BREAKING Retool valued at $3.2B after Series C FILE Founded 2017 in San Francisco NOTED Customers include Amazon, DoorDash, Stripe, NBA RECORD Reportedly hit $2M ARR before public launch HQ 1550 Bryant Street, San Francisco TEAM ~430 employees RAISED $165M total funding SHIPPED Retool AI, Mobile, Workflows, Agents BREAKING Retool valued at $3.2B after Series C FILE Founded 2017 in San Francisco NOTED Customers include Amazon, DoorDash, Stripe, NBA RECORD Reportedly hit $2M ARR before public launch HQ 1550 Bryant Street, San Francisco TEAM ~430 employees RAISED $165M total funding SHIPPED Retool AI, Mobile, Workflows, Agents
Company / Developer Tools

Retool.

The quiet plumbing under your favorite company's admin panel. The reason a Stripe engineer goes home for dinner instead of writing yet another CRUD app.

San Francisco, CA Founded 2017 ~430 people
Retool brand image
Fig. 1 — The logo that ate the admin panel. Photographed in its natural habitat: a browser tab nobody will tweet about.
01 / Dispatch from San Francisco

The most important software in your company is the one you never demo.

At any given moment, somewhere inside Amazon, DoorDash, the NBA, Brex, Lyft, and roughly a third of the Fortune 500, a customer-service agent is staring at a screen that does exactly one thing. Refund a charge. Re-route a driver. Reset a vendor's password. Pull a contract. The screen is ugly. The screen is loved. The screen was built in Retool.

Retool, the San Francisco company founded in 2017 by a 25-year-old named David Hsu, sells what most engineers privately consider the world's most boring software: internal tools. CRUD apps. Admin panels. Workflows that fire at 3am. The kind of thing that never shows up on a careers page and never wins a design award. By 2022, that boring software had earned the company a $3.2 billion valuation and a customer list that reads like a guest book at Davos.

The world spends an estimated 30% of its engineering time building internal tools. Retool's bet is that 30% should be closer to 3%. — The unofficial Retool thesis
02 / The Problem They Saw

Every company is a software company. Most of that software is hideous.

Talk to any engineer at a fast-growing startup and they will, eventually, get to the part where they sigh. The sigh arrives at the mention of the admin panel. Of the ops dashboard. Of the workflow that someone in Finance asked for six weeks ago and which, when delivered, will be deprecated almost immediately by a new ask.

Hsu noticed this in the most painful way possible: by being the engineer who had to build it. Before Retool, he ran a UK-based Venmo competitor called Cashew through Y Combinator's Winter 2017 class. The consumer payments business was, in the polite British formulation, not working. The company was losing money on every transaction. The runway was sixty days. Most founders would have quietly returned the keys.

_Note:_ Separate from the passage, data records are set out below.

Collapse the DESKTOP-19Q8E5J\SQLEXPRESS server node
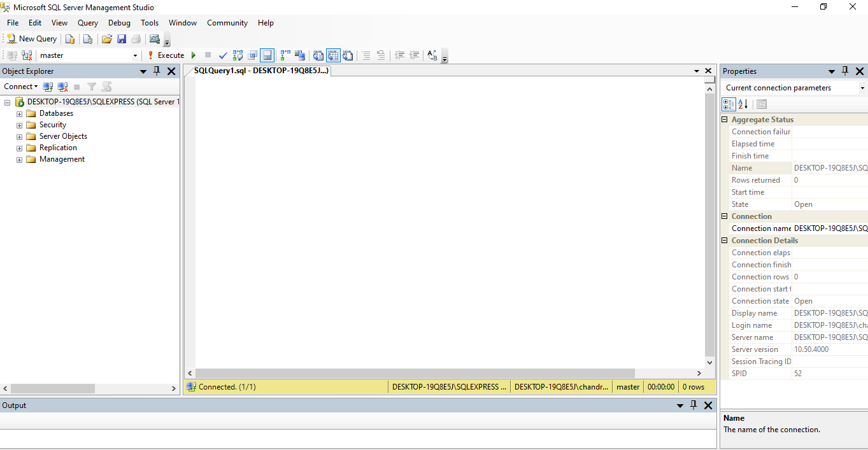Viewport: 868px width, 450px height. (x=6, y=101)
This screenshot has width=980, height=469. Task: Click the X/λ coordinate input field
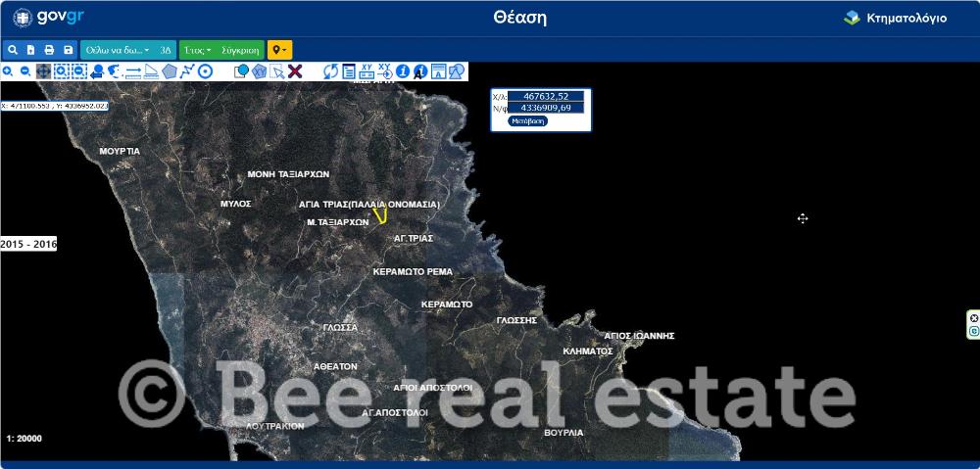tap(546, 97)
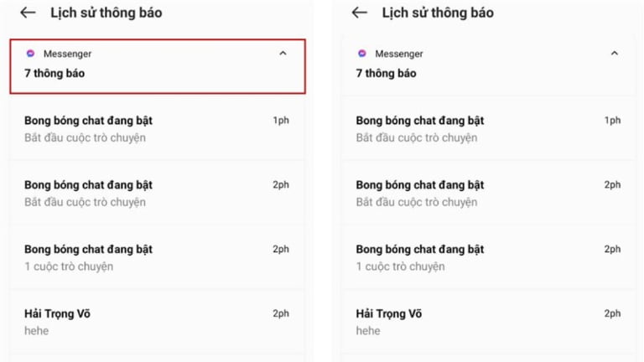Open Hải Trọng Võ message in left panel

coord(158,322)
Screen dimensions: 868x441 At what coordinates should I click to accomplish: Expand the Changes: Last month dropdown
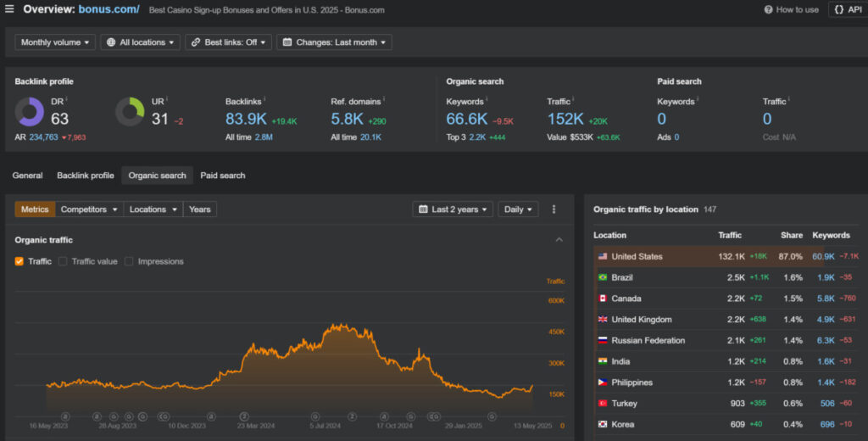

Hsu and his small team looked instead at what they had actually built. The user-facing app was bleeding cash. The internal tools, however - the dashboards, the refund flows, the customer-service consoles - were genuinely useful. Not as software. As scaffolding. They had built the same patterns half a dozen times.

Cashew failed. The scaffolding survived. The pivot took the survivors. — Founding story, paraphrased
03 / The Founder's Bet

Drag, drop, deploy - and don't apologize for the code.

Low-code platforms were not new in 2017. They were, by then, a graveyard of well-intentioned products that promised non-technical users could build real software and then very politely failed to do so. Retool's bet was sharper, and frankly stranger.

The bet: developers actually like code. They just hate writing the same JavaScript-and-SQL CRUD scaffolding for the four-thousandth time. Give them a drag-and-drop UI for the parts that bore them, give them an editor and full programming languages for the parts they care about, and they will choose you. Not under duress. By preference.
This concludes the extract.